[BEGIN]
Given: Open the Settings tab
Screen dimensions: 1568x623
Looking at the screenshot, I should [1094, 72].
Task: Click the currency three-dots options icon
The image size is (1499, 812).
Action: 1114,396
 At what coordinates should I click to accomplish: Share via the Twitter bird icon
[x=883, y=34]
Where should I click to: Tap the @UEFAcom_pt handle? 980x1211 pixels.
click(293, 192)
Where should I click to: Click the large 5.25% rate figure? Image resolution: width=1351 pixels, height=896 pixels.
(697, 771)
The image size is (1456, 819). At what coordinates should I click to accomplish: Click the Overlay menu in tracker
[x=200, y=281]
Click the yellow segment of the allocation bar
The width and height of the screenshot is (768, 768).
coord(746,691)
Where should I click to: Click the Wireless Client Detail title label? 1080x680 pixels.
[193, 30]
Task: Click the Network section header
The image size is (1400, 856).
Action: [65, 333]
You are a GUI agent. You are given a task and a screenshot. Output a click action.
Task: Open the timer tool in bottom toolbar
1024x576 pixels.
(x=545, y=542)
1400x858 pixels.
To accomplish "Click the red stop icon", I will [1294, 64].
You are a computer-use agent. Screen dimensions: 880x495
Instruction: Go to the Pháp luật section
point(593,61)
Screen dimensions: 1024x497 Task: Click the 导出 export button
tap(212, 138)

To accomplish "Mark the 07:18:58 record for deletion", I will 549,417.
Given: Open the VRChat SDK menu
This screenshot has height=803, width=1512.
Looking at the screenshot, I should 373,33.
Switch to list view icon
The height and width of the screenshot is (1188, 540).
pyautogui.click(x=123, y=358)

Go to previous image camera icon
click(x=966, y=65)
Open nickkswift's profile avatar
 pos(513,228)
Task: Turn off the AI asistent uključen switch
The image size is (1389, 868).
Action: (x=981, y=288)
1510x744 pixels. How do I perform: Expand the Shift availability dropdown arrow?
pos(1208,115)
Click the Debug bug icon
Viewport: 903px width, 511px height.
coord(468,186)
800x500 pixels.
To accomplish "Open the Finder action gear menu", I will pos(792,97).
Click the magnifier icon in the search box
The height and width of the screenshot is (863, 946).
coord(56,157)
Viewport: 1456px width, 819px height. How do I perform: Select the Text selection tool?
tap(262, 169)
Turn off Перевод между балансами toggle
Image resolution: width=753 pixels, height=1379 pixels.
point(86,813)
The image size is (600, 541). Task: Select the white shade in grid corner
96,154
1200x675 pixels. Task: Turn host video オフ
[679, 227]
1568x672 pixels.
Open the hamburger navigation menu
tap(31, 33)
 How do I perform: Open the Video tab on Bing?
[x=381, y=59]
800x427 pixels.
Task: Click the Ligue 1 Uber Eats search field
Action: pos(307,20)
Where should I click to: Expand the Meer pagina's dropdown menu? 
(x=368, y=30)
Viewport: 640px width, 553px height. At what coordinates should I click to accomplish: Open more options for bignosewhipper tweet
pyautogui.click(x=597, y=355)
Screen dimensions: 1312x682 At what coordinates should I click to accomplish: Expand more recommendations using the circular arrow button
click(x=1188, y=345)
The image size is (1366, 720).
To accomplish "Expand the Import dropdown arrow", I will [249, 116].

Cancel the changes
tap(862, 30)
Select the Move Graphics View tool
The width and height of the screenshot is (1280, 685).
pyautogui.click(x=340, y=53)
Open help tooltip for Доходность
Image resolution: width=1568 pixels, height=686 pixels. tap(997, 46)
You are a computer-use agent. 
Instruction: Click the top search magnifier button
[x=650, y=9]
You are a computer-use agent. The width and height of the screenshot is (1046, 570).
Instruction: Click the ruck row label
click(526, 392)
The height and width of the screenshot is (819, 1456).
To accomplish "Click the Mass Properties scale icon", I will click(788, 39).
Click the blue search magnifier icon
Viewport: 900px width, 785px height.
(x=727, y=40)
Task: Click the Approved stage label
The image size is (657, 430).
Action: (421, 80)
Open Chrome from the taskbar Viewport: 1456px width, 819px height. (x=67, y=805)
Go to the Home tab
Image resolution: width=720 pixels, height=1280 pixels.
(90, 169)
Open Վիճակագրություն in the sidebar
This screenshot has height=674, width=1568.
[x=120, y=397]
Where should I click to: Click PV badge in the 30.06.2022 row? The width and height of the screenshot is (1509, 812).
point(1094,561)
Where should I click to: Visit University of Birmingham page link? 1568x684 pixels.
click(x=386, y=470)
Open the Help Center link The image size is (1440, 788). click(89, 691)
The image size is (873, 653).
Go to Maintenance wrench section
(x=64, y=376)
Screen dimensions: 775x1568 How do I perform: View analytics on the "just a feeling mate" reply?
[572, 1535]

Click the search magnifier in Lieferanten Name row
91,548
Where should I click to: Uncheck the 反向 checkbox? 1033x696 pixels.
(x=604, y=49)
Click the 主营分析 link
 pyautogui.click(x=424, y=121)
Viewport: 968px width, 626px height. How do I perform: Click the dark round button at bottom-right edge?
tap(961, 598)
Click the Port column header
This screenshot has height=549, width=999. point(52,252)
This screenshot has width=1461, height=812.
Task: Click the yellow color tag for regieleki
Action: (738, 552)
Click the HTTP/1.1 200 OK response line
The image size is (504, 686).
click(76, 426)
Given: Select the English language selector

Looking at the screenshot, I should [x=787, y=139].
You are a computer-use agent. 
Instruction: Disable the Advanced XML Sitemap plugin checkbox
[END]
## [TASK TO COMPLETE]
Convert every line of the items above into a JSON list of strings, with one string per line and blank lines omitted.

## [ANSWER TO THIS PROBLEM]
[
  "Given: Open the Settings tab",
  "Screen dimensions: 1568x623",
  "Looking at the screenshot, I should [1094, 72].",
  "Task: Click the currency three-dots options icon",
  "The image size is (1499, 812).",
  "Action: 1114,396",
  " At what coordinates should I click to accomplish: Share via the Twitter bird icon",
  "[x=883, y=34]",
  "Where should I click to: Tap the @UEFAcom_pt handle? 980x1211 pixels.",
  "click(293, 192)",
  "Where should I click to: Click the large 5.25% rate figure? Image resolution: width=1351 pixels, height=896 pixels.",
  "(697, 771)",
  "The image size is (1456, 819). At what coordinates should I click to accomplish: Click the Overlay menu in tracker",
  "[x=200, y=281]",
  "Click the yellow segment of the allocation bar",
  "The width and height of the screenshot is (768, 768).",
  "coord(746,691)",
  "Where should I click to: Click the Wireless Client Detail title label? 1080x680 pixels.",
  "[193, 30]",
  "Task: Click the Network section header",
  "The image size is (1400, 856).",
  "Action: [65, 333]",
  "You are a GUI agent. You are given a task and a screenshot. Output a click action.",
  "Task: Open the timer tool in bottom toolbar",
  "1024x576 pixels.",
  "(x=545, y=542)",
  "1400x858 pixels.",
  "To accomplish \"Click the red stop icon\", I will [1294, 64].",
  "You are a computer-use agent. Screen dimensions: 880x495",
  "Instruction: Go to the Pháp luật section",
  "point(593,61)",
  "Screen dimensions: 1024x497 Task: Click the 导出 export button",
  "tap(212, 138)",
  "To accomplish \"Mark the 07:18:58 record for deletion\", I will 549,417.",
  "Given: Open the VRChat SDK menu",
  "This screenshot has height=803, width=1512.",
  "Looking at the screenshot, I should 373,33.",
  "Switch to list view icon",
  "The height and width of the screenshot is (1188, 540).",
  "pyautogui.click(x=123, y=358)",
  "Go to previous image camera icon",
  "click(x=966, y=65)",
  "Open nickkswift's profile avatar",
  " pos(513,228)",
  "Task: Turn off the AI asistent uključen switch",
  "The image size is (1389, 868).",
  "Action: (x=981, y=288)",
  "1510x744 pixels. How do I perform: Expand the Shift availability dropdown arrow?",
  "pos(1208,115)",
  "Click the Debug bug icon",
  "Viewport: 903px width, 511px height.",
  "coord(468,186)",
  "800x500 pixels.",
  "To accomplish \"Open the Finder action gear menu\", I will pos(792,97).",
  "Click the magnifier icon in the search box",
  "The height and width of the screenshot is (863, 946).",
  "coord(56,157)",
  "Viewport: 1456px width, 819px height. How do I perform: Select the Text selection tool?",
  "tap(262, 169)",
  "Turn off Перевод между балансами toggle",
  "Image resolution: width=753 pixels, height=1379 pixels.",
  "point(86,813)",
  "The image size is (600, 541). Task: Select the white shade in grid corner",
  "96,154",
  "1200x675 pixels. Task: Turn host video オフ",
  "[679, 227]",
  "1568x672 pixels.",
  "Open the hamburger navigation menu",
  "tap(31, 33)",
  " How do I perform: Open the Video tab on Bing?",
  "[x=381, y=59]",
  "800x427 pixels.",
  "Task: Click the Ligue 1 Uber Eats search field",
  "Action: pos(307,20)",
  "Where should I click to: Expand the Meer pagina's dropdown menu? ",
  "(x=368, y=30)",
  "Viewport: 640px width, 553px height. At what coordinates should I click to accomplish: Open more options for bignosewhipper tweet",
  "pyautogui.click(x=597, y=355)",
  "Screen dimensions: 1312x682 At what coordinates should I click to accomplish: Expand more recommendations using the circular arrow button",
  "click(x=1188, y=345)",
  "The image size is (1366, 720).",
  "To accomplish \"Expand the Import dropdown arrow\", I will [249, 116].",
  "Cancel the changes",
  "tap(862, 30)",
  "Select the Move Graphics View tool",
  "The width and height of the screenshot is (1280, 685).",
  "pyautogui.click(x=340, y=53)",
  "Open help tooltip for Доходность",
  "Image resolution: width=1568 pixels, height=686 pixels. tap(997, 46)",
  "You are a computer-use agent. ",
  "Instruction: Click the top search magnifier button",
  "[x=650, y=9]",
  "You are a computer-use agent. The width and height of the screenshot is (1046, 570).",
  "Instruction: Click the ruck row label",
  "click(526, 392)",
  "The height and width of the screenshot is (819, 1456).",
  "To accomplish \"Click the Mass Properties scale icon\", I will click(788, 39).",
  "Click the blue search magnifier icon",
  "Viewport: 900px width, 785px height.",
  "(x=727, y=40)",
  "Task: Click the Approved stage label",
  "The image size is (657, 430).",
  "Action: (421, 80)",
  "Open Chrome from the taskbar Viewport: 1456px width, 819px height. (x=67, y=805)",
  "Go to the Home tab",
  "Image resolution: width=720 pixels, height=1280 pixels.",
  "(90, 169)",
  "Open Վիճակագրություն in the sidebar",
  "This screenshot has height=674, width=1568.",
  "[x=120, y=397]",
  "Where should I click to: Click PV badge in the 30.06.2022 row? The width and height of the screenshot is (1509, 812).",
  "point(1094,561)",
  "Where should I click to: Visit University of Birmingham page link? 1568x684 pixels.",
  "click(x=386, y=470)",
  "Open the Help Center link The image size is (1440, 788). click(89, 691)",
  "The image size is (873, 653).",
  "Go to Maintenance wrench section",
  "(x=64, y=376)",
  "Screen dimensions: 775x1568 How do I perform: View analytics on the \"just a feeling mate\" reply?",
  "[572, 1535]",
  "Click the search magnifier in Lieferanten Name row",
  "91,548",
  "Where should I click to: Uncheck the 反向 checkbox? 1033x696 pixels.",
  "(x=604, y=49)",
  "Click the 主营分析 link",
  " pyautogui.click(x=424, y=121)",
  "Viewport: 968px width, 626px height. How do I perform: Click the dark round button at bottom-right edge?",
  "tap(961, 598)",
  "Click the Port column header",
  "This screenshot has height=549, width=999. point(52,252)",
  "This screenshot has width=1461, height=812.",
  "Task: Click the yellow color tag for regieleki",
  "Action: (738, 552)",
  "Click the HTTP/1.1 200 OK response line",
  "The image size is (504, 686).",
  "click(76, 426)",
  "Given: Select the English language selector",
  "Looking at the screenshot, I should [x=787, y=139].",
  "You are a computer-use agent. ",
  "Instruction: Disable the Advanced XML Sitemap plugin checkbox"
]